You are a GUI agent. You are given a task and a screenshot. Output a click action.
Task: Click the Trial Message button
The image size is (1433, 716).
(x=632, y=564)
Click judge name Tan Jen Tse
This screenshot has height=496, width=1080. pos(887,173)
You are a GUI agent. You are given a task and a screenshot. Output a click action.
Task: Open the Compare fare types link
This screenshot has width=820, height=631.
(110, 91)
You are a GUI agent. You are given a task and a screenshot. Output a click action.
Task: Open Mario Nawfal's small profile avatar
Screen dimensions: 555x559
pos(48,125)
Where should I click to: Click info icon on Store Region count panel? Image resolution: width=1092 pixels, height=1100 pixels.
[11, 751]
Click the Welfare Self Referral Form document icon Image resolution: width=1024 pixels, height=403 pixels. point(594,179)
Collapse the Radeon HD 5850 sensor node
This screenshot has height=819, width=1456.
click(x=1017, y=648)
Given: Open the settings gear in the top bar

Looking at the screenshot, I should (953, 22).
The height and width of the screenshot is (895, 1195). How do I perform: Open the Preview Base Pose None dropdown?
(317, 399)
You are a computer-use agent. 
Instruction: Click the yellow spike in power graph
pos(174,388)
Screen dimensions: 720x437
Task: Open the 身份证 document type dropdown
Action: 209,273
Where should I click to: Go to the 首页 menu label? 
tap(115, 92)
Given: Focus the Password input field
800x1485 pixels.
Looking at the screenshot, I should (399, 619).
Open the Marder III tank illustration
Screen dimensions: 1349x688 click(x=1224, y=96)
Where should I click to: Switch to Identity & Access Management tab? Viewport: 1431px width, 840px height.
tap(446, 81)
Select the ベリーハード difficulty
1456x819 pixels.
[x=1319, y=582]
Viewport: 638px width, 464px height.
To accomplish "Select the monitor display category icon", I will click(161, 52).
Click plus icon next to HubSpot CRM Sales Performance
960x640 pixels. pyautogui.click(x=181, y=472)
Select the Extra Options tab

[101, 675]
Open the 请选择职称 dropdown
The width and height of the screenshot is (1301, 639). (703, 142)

# Request
Copy all of the entries above line by line, changing nothing in any of them.

# Problem solution
You are a GUI agent. You are given a task and a screenshot. Output a click action.
Task: Click the Trial Message button
The image size is (1433, 716).
(x=632, y=564)
Click judge name Tan Jen Tse
This screenshot has height=496, width=1080. pos(887,173)
You are a GUI agent. You are given a task and a screenshot. Output a click action.
Task: Open the Compare fare types link
This screenshot has width=820, height=631.
(110, 91)
You are a GUI agent. You are given a task and a screenshot. Output a click action.
Task: Open Mario Nawfal's small profile avatar
Screen dimensions: 555x559
pos(48,125)
Where should I click to: Click info icon on Store Region count panel? Image resolution: width=1092 pixels, height=1100 pixels.
[11, 751]
Click the Welfare Self Referral Form document icon Image resolution: width=1024 pixels, height=403 pixels. point(594,179)
Collapse the Radeon HD 5850 sensor node
This screenshot has height=819, width=1456.
click(x=1017, y=648)
Given: Open the settings gear in the top bar

Looking at the screenshot, I should (953, 22).
The height and width of the screenshot is (895, 1195). How do I perform: Open the Preview Base Pose None dropdown?
(317, 399)
You are a computer-use agent. 
Instruction: Click the yellow spike in power graph
pos(174,388)
Screen dimensions: 720x437
Task: Open the 身份证 document type dropdown
Action: 209,273
Where should I click to: Go to the 首页 menu label? 
tap(115, 92)
Given: Focus the Password input field
800x1485 pixels.
Looking at the screenshot, I should (399, 619).
Open the Marder III tank illustration
Screen dimensions: 1349x688 click(x=1224, y=96)
Where should I click to: Switch to Identity & Access Management tab? Viewport: 1431px width, 840px height.
tap(446, 81)
Select the ベリーハード difficulty
1456x819 pixels.
[x=1319, y=582]
Viewport: 638px width, 464px height.
To accomplish "Select the monitor display category icon", I will click(161, 52).
Click plus icon next to HubSpot CRM Sales Performance
960x640 pixels. pyautogui.click(x=181, y=472)
Select the Extra Options tab

[101, 675]
Open the 请选择职称 dropdown
The width and height of the screenshot is (1301, 639). (703, 142)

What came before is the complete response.